De nuevo se enardecieron los ánimos y los monjes volvieron a discutir entre ellos. Tuvo que pedir orden una vez más el abad de Cauliana y, hecho el silencio, ocupó su asiento y rogó a todos que se sentaran. Después meditó durante un rato, como si buscase en sus interioridades la solución a los dilemas planteados, manteniendo los ojos cerrados y una expresión hierática. Todos estaban pendientes de él. Al fin, empezó a hablar:
—Hay épocas en las que pareciera que todo se deshace a un tiempo; en las que, observando el mundo y la vida de los pueblos, se diría que Dios favorece a unos más que a otros.
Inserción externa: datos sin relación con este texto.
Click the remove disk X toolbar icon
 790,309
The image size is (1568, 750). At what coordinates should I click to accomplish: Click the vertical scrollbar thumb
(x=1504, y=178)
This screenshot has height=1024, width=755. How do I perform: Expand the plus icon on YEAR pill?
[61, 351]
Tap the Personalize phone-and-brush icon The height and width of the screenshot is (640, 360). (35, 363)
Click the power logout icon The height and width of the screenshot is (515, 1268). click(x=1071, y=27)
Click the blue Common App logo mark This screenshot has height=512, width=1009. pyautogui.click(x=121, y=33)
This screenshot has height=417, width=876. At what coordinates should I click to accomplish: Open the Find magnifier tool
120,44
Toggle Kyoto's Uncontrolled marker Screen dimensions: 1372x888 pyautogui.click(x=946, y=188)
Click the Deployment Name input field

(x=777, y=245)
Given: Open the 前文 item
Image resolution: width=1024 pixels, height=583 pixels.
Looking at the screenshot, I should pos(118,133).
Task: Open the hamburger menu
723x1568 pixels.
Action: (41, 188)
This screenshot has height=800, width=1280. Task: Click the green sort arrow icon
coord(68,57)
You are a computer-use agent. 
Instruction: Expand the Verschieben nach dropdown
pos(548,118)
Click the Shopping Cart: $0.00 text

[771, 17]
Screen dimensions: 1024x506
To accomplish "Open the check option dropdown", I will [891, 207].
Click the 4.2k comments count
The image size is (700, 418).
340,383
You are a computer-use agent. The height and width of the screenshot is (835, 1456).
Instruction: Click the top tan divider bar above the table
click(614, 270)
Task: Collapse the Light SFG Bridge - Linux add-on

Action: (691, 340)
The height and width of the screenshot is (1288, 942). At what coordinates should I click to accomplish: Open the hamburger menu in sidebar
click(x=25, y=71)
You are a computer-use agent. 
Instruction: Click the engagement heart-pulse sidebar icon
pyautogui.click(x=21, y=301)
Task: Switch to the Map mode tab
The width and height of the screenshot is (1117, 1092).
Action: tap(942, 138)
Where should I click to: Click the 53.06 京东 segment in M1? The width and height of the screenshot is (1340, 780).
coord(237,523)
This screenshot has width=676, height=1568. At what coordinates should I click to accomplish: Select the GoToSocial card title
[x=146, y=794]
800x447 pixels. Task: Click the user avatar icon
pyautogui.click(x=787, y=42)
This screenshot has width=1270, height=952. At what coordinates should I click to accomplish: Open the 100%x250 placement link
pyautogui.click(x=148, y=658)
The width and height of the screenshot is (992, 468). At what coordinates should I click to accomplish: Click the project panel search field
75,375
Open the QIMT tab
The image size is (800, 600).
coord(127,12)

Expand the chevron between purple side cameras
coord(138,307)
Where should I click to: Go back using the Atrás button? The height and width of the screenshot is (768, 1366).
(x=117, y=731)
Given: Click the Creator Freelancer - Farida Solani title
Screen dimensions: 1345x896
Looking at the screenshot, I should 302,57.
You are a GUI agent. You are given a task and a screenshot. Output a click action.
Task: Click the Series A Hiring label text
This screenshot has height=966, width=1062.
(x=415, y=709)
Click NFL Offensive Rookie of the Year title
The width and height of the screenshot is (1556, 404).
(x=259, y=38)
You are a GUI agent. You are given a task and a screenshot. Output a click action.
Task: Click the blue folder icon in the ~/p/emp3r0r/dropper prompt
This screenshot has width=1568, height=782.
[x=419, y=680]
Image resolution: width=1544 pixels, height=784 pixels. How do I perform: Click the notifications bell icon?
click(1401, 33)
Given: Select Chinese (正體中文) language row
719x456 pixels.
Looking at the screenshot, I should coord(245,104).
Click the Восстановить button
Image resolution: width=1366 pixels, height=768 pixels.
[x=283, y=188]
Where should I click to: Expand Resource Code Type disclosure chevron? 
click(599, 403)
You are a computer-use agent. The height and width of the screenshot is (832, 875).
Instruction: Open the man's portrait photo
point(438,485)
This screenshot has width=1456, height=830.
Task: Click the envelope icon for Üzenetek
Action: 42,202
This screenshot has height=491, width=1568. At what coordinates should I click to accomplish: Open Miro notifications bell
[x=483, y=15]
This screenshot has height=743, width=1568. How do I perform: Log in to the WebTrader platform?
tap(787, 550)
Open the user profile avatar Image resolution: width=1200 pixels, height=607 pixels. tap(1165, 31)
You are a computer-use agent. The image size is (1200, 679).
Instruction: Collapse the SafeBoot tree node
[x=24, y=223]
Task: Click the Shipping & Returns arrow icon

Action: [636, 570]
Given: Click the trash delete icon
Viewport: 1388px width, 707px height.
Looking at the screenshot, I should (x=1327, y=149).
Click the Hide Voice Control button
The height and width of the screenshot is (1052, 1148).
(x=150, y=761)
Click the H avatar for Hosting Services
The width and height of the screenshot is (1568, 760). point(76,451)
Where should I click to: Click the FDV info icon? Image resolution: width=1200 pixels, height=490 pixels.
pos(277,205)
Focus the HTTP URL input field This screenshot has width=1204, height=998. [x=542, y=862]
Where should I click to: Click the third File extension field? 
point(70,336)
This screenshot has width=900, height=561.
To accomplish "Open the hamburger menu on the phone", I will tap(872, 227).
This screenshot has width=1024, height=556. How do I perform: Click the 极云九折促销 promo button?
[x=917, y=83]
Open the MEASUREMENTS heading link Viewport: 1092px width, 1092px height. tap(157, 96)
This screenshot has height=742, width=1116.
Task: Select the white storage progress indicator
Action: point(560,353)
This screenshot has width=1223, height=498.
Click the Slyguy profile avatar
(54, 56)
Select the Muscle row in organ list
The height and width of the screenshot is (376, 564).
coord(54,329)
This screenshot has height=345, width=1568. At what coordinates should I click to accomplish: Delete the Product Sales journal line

Como cuando miró con agrado a Abel y su ofrenda, pero no a Caín y la suya; por lo que se ensañó este en gran manera y decayó su semblante y acabó matando a su hermano Abel. Son épocas en las que los hombres se ven como despojados de sus esperanzas y arrojados en poder del miedo y del odio, abandonados por el auxilio de los ángeles y, desaparecidas sus ilusiones y sus deseos de paz y felicidad, se cerniera sobre ellos una densa oscuridad… Entonces, hermanos míos, es cuando se da rienda suelta a la guerra… ¡El mayor de los males!
—Padre —repuso Simberto—, no debemos olvidar que hay un
bellum iustum,
una guerra justa.
El anciano se puso en pie:
—¡No, no y no! ¡La guerra es el mayor desatino!
—Pero, venerable padre —replicó Simberto—, sufrimos una invasión; somos cautivos de un adversario que nos oprime.
—¿Has olvidado la doctrina de Paulo Orosio? —le dijo el abad de Cauliana, con la autoridad de un maestro que habla a su discípulo—. Todo está escrito en la mente divina; todo sucede como está predeterminado por Dios. Las invasiones, aunque parezcan terribles desgracias, pueden resultar un bien a largo plazo. Así ocurrió en los aciagos años en que sobrevino el derrumbe del reino de los godos, a causa de sus muchos pecados y maldades; por la división de sus jefes y por la inconsistencia de su fe. Cayó en la desgracia, como antes lo hiciera la Roma corrompida. ¡Oh, qué falso es eso de que el presente es peor que el pasado! La guerra no solucionará nada; sino que lo empeorará todo mucho más. El
Summum bonum
en la tierra reside en la paz. Recuerda a Agustín: «Paz omnium rerum tranquillitas ordinis».